Random Baat: Python trick

The following tricks I find pretty useful in my daily Python work. I also added a few I stumbled upon lately.

1. Use collections

This really makes your code more elegant and less verbose, a few examples I absorbed this week:

Named tuples:


>>> Point = collections.namedtuple('Point', ['x', 'y'])
>>> p = Point(x=1.0, y=2.0)
>>> p
Point(x=1.0, y=2.0)

Now you can index by keyword, much nicer than offset into tuple by number (less readable)


>>> p.x
1.0
>>> p.y

Elegantly used when looping through a csv:


with open('stock.csv') as f:
    f_csv = csv.reader(f)
 headings = next(f_csv)
 Row = namedtuple('Row', headings)
 for r in f_csv:
 row = Row(*r) # note the star extraction
 # ... process row ...

I like the unpacking star feature to throw away useless fields:


line = 'nobody:*:-2:-2:Unprivileged User:/var/empty:/usr/bin/false'
>>> uname, *fields, homedir, sh = line.split(':')
>>> uname
'nobody'
>>> homedir
'/var/empty'
>>> sh
'/usr/bin/false'

Superconvenient: the defaultdict:


from collections import defaultdict
rows_by_date = defaultdict(list)
for row in rows:
    rows_by_date[row['date']].append(row)",

Before I would init the list each time which leads to needless code:

if row['date'] not in rows_by_date:


 rows_by_date[row['date']] = []

You can use OrderedDict to leave the order of inserted keys:


>>> import collections
>>> d = collections.OrderedDict()
>>> d['a'] = 'A'
>>> d['b'] = 'B'
>>> d['c'] = 'C'
>>> d['d'] = 'D'
>>> d['e'] = 'E'
>>> for k, v in d.items():
...     print k, v
... 
a A
b B
c C
d D
e E

Another nice one is Counter:

from collections import Counter


words = [
  'look', 'into', 'my', 'eyes', 'look', 'into', 'my', 'eyes',
  'the', 'eyes', 'the', 'eyes', 'the', 'eyes', 'not', 'around', 'the',
  'eyes', ""don't"", 'look', 'around', 'the', 'eyes', 'look', 'into',
  'my', 'eyes', ""you're"", 'under'
]
word_counts = Counter(words)
top_three = word_counts.most_common(3)
print(top_three)
# Outputs [('eyes', 8), ('the', 5), ('look', 4)]",

Again, before I would write most_common manually.

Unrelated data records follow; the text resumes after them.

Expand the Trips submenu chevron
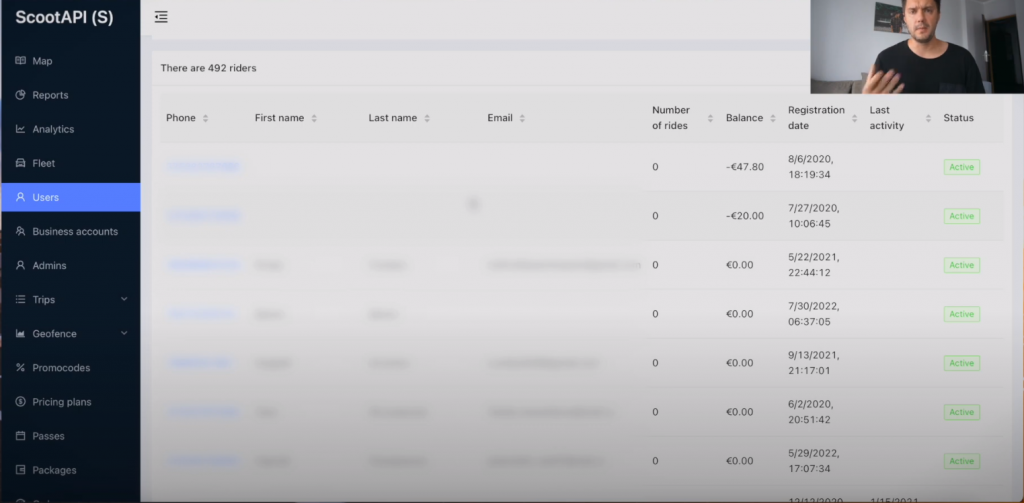This screenshot has height=503, width=1024. pos(124,299)
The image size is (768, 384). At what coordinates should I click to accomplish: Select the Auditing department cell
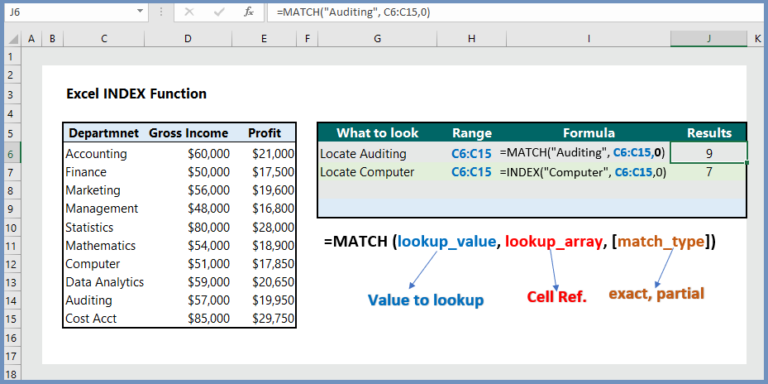point(104,300)
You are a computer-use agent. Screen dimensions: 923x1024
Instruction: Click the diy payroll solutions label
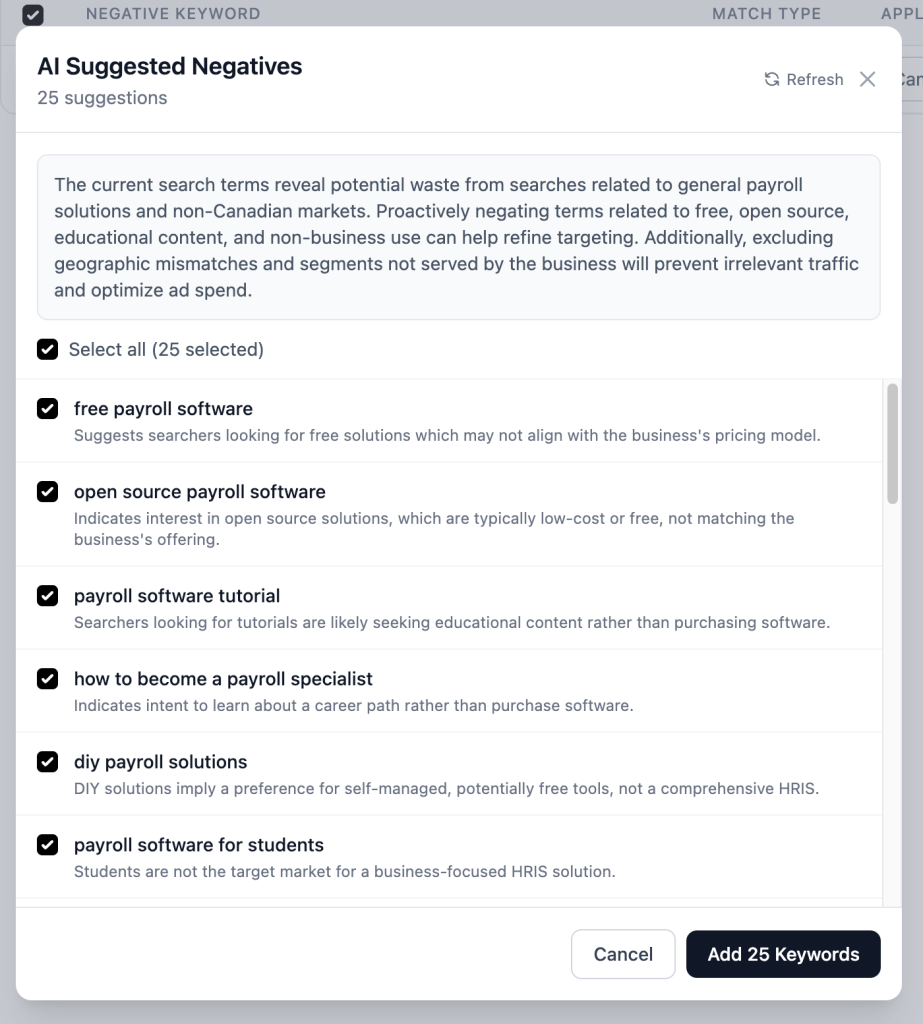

Not necessary, this is all done already somewhere in the stdlib :)

2. sorted() accepts a key arg which you can use to sort on something else

Here for example we sort on surname:


>>> sorted(names, key=lambda name: name.split()[-1].lower())
['Ned Batchelder', 'David Beazley', 'Raymond Hettinger', 'Brian Jones']

3. Create XMl from dict

Creating XML tags manually is usually a bad idea, I bookmarked this simple dict_to_xml helper:


from xml.etree.ElementTree import Element
def dict_to_xml(tag, d):
    '''
    Turn a simple dict of key/value pairs into XML
    '''
    elem = Element(tag)
    for key, val in d.items():
        child = Element(key)
        child.text = str(val)
        elem.append(child)
    return elem"

4. Oneliner to see if there are any python files in a particular directory

Sometimes ‘any’ is pretty useful:


import os
files = os.listdir('dirname')
if any(name.endswith('.py') for name in files):
5. Use set operations to match common items in lists
>>> a = [1, 2, 3, 'a']
>>> b = ['a', 'b', 'c', 3, 4, 5]
>>> set(a).intersection(b)
{3, 'a'}

6. Use re.compile

If you are going to check a regular expression in a loop, don’t do this:


for i in longlist:
  if re.match(r'^...', i)
yet define the regex once and use the pattern:
p = re.compile(r'^...')
for i in longlist: 
  if p.match(i)

7. Printing files with potential bad (Unicode) characters

The book suggested to print filenames of unknown origin, use this convention to avoid errors:


def bad_filename(filename):
    return repr(filename)[1:-1]
try:
    print(filename)
except UnicodeEncodeError:
    print(bad_filename(filename))

Handling unicode chars in files can be nasty because they can blow up your script. However the logic behind it is not that hard to grasp. A good snippet to bookmark is the encoding / decoding of Unicode:


>>> a
'pýtĥöñ is awesome\n'
>>> b = unicodedata.normalize('NFD', a)
>>> b.encode('ascii', 'ignore').decode('ascii')
'python is awesome\n'

O’Reilly has a course on Working with Unicode in Python.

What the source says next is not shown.